Violation of citizen rights

As pointed out by Chief Justice Dattu, such blocks are a violation of a citizen’s right to personal liberty as enshrined in Article 21 of the constitution. That the government not only violates the rights of citizens, but does so in a manner that leaves citizens no opportunity to object is an alarming indication of authoritarian and arbitrary impositions of morality as defined by undisclosed persons.

Encouraging a culture of sexual repression

I have pointed out in another piece that a society that represses sexual expression ends up encouraging stress, frustration and aggression among citizens. Sex is a fundamental urge and a culture of taboos around sex is detrimental to self actualization and contentment among citizens.

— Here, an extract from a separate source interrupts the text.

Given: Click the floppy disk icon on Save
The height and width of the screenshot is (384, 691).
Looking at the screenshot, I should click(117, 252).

The need to mitigate harms of certain kinds of porn without violating the freedoms of citizens

It is true that certain kinds of porn can influence people into seeing harm to another as acceptable entertainment. Rape porn, revenge porn or child porn in particular comes to mind. Porn with unusual object insertions can result in self harm as well as additional injury during rape. A person’s freedom ends at another person’s nose. However, there is also plenty of porn that is little more than harmless eroticism and even more that can enhance the sexual lives of people by providing them with ideas to pleasure their partners – something a sex-phobic culture of ours never allows dialogue about, even as they teach young adults about how to be a good husband or wife. Well, sex does make or break marriages very often, and perhaps regressive sex-phobic orthodox leaders can take comfort in knowing that their sacrifice may help keep the marriages they so revere, happier.

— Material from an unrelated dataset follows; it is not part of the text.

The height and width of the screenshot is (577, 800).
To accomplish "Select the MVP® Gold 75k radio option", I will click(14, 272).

If something has the “potential for causing harm” and should be banned merely on the basis of that potential, we’d probably need to ban driving and elections altogether. They have both got way more potential to harm people than porn.

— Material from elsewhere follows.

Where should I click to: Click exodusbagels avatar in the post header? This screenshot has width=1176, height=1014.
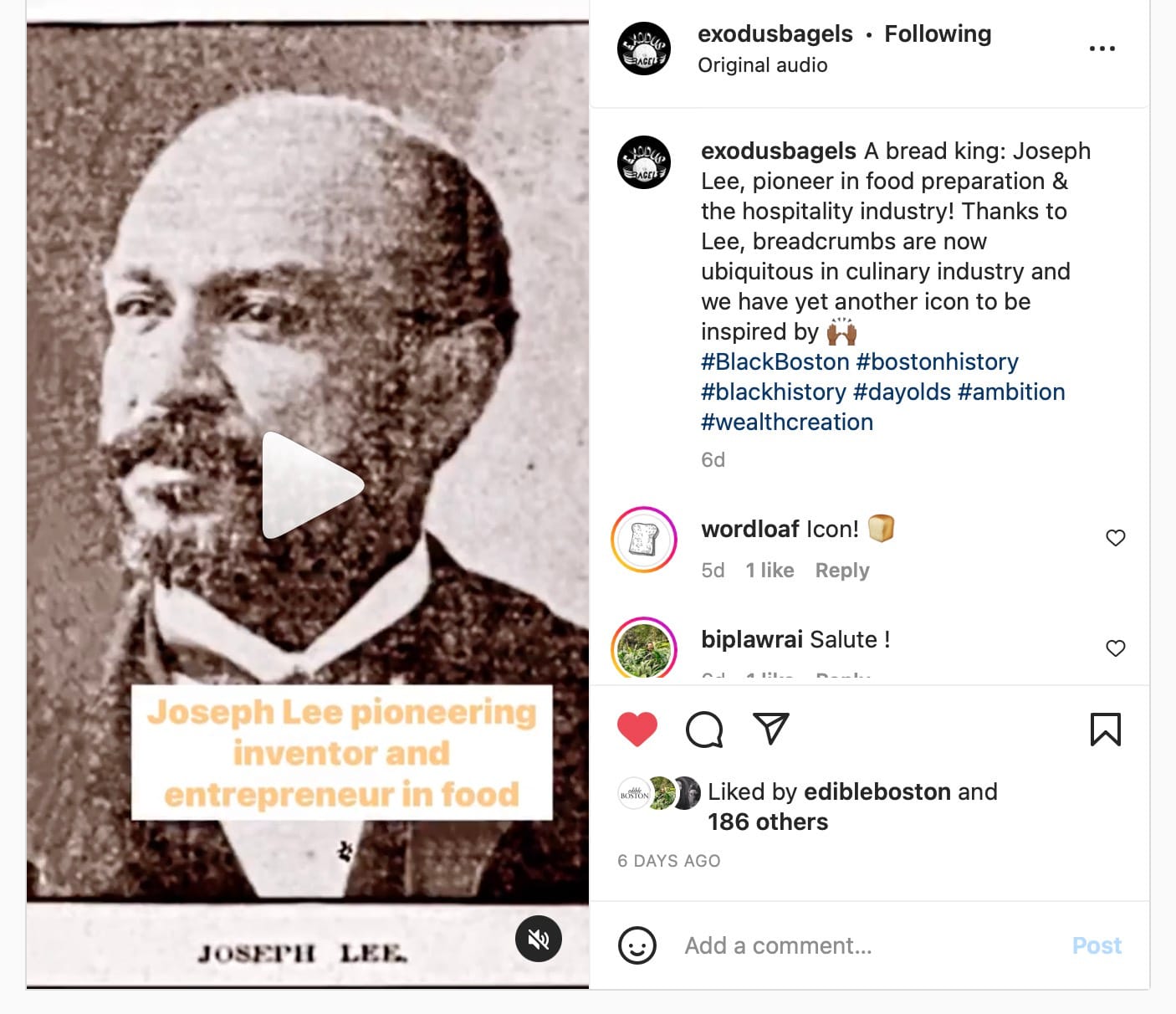point(644,49)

The need is to mitigate the influence of porn that can lead to potential crimes, while respecting the right of people to privately engage in whatever activity they will, as long as it harms no other. It isn’t as impossible as it sounds, but it will take more effort than a lazy dismissal of citizen rights.

Can something be done to prevent harm of porn without banning it?

I think it can. Here are some suggestions.

Porn is a personal matter and not government business for the most part. Porn does play a constructive role in the sex lives/education of many people. However, there are harmful types of porn that can and should be regulated – not necessarily banned, but mandatory warnings added, etc. “The following actions are illegal in most countries” is not unreasonable to expect before rape or child porn in a country where smoking depicted in a film requires absurd disclaimers.

Ads like “single moms want sex” should not be allowed – they create an extremely dangerous perception about single moms at large – for example – ads should explicitly advertise either sex workers or sex products/services and not identities as a whole that may not be associated with a default of public sexual permissiveness.

A country the size of India has tremendous clout – if we legislate that porn depicting acts of violence or pedophilia must carry mandatory legal warnings or that extreme insertions type porn carries “don’t try this at home” type warning, it helps viewers in a country with next to no dialogue on sex get a more realistic understanding of what the acts mean beyond jerking off. If we legislate that failing to provide such warnings, the site will get blocked, all sites doing business will not want to lose it to competition. It will be more effective than banning porn at large, as the availability of healthy porn and appropriate caution with violent porn will help shape public perception toward a more consensual view of sexuality as a whole.

The nation will be encouraged to have a far healthier view of sexuality if, instead of panicking over every instance of sex, we can encourage a healthy Sex Industry that educates, affirms rights of all, and protects from exploitation.